Ms Stewart’s work documents the development of the Bundian Way project as an important and potentially recuperative public history initiative, and she hopes to have her thesis Pathways into History: Exploring the Contemporary Aboriginal Past on the Bundian Way completed later this year.
“Aboriginal people are assumed to be a ‘people without a history’ because of the ways in which we conceive history to be,” the descendant of early European settlers said.
“History as it is traditionally conceived by western practitioners includes recourse to indoor archives and paper records.
“These ways of understanding Aboriginal culture have had a real impact on contemporary Aboriginal people; with covert and overt racism still a problem in Australia.”
Ms Stewart’s work is broadening this Australian definition of history.
“For example the pervasive notion that Indigenous people and their communities are in deficit, or are somehow morally and socially deficient is in part the product of dominant historical representation,” she said.
The insights and vast knowledge of activists and elders such as Ossie Cruse, Ben Cruse, Warren Foster Sr, Aileen Blackburn and members of the younger generations working on the Bundian Way have helped shape Ms Stewart’s research.
“The young men saw that dominant representations of Aboriginal people and culture did not fit with their lived experience, and attributes including generosity, strength and ingenuity are often not attributed to Aboriginal people and culture,” she said.
“These men were interrogating dominant historical representations and presenting their own critical histories of early cross-cultural encounters to include these important qualities and attributes.
“I read the critical histories being produced by these young men as vital history-work that provides new ways of understanding the settler and Aboriginal past.
“As Ossie Cruse suggested to me ‘they will learn that we were not barbarians’.”

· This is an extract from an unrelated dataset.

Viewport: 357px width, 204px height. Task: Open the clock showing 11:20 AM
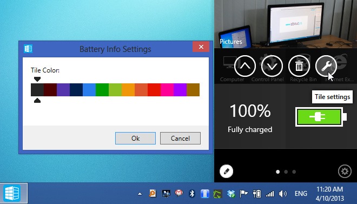[x=329, y=194]
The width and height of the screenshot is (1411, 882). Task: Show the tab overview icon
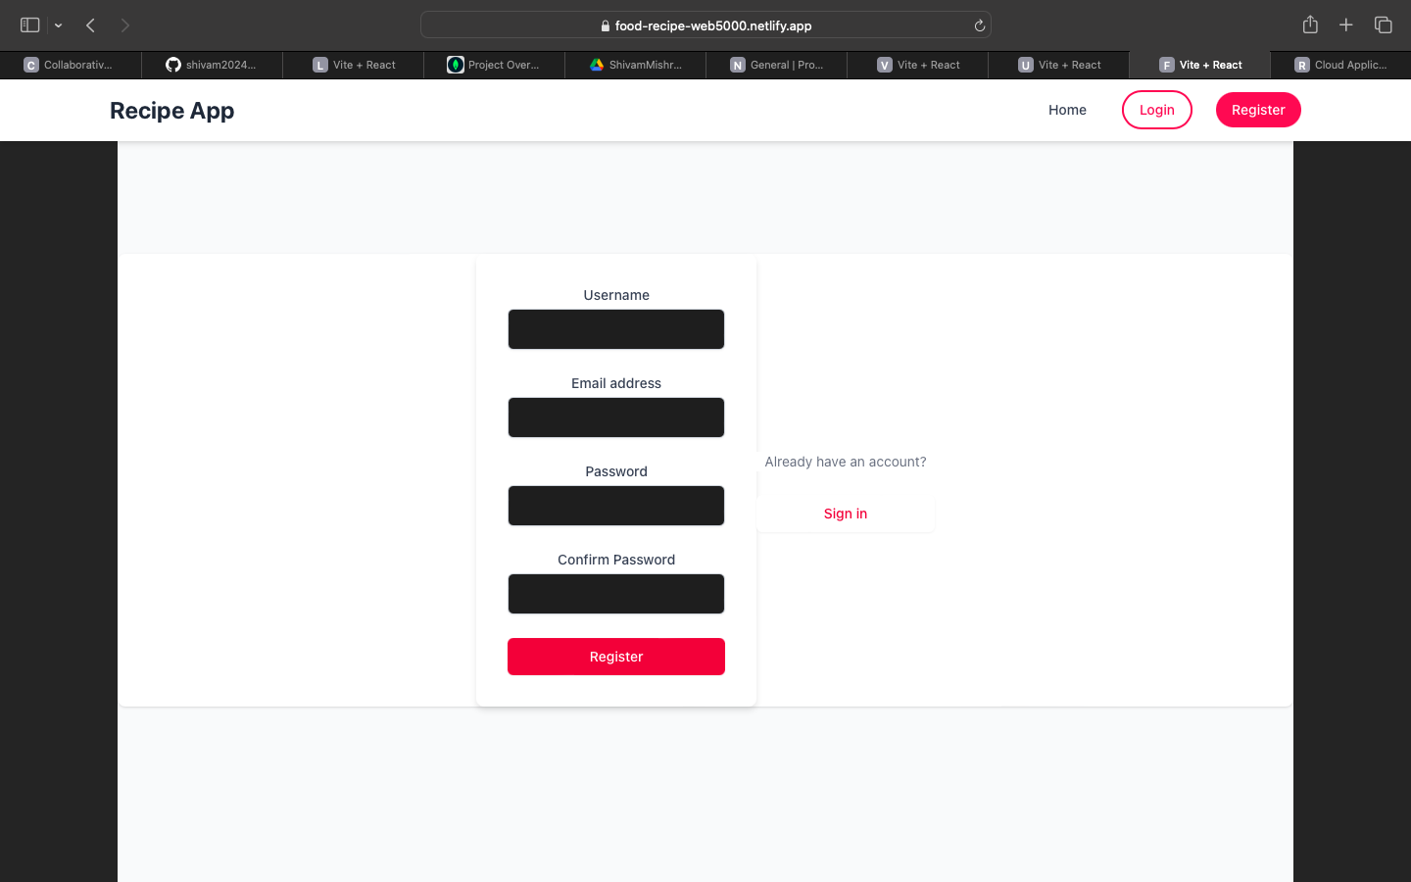tap(1383, 25)
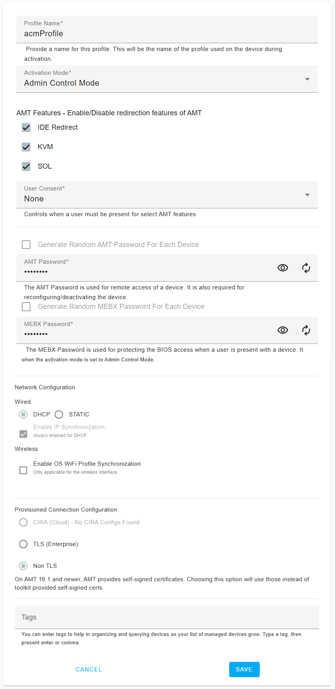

Her thesis proposes the way in which society thinks about and utilises the past and present are varies, whether from books or local history magazines, or via social practice and engaging with people and place.
”When young women meet at Jigamy farm to propagate native yams they build, dig, water and yarn,” Ms Stewart said.
“History as it is traditionally conceived is often an activity that involves particular practices of research and writing which often focus on the ‘science of the document’.
“Within this methodological framework what these women are doing would not be considered as history.
“Yet these women are drawing upon and connecting with the contemporary Aboriginal past by utilising cultural practices and enacting aspects of social life that have been passed on through generations of Aboriginal women.”
Ms Stewart argues this is a form of historical practice and a way of maintaining history through doing.
“This way of practicing history connects these women to a long history of women’s engagement with native yams but also with place, a connection to country that elder Aileen Blackburn explains is an important part of generating a sense of belonging in a complex and challenging world,” she said.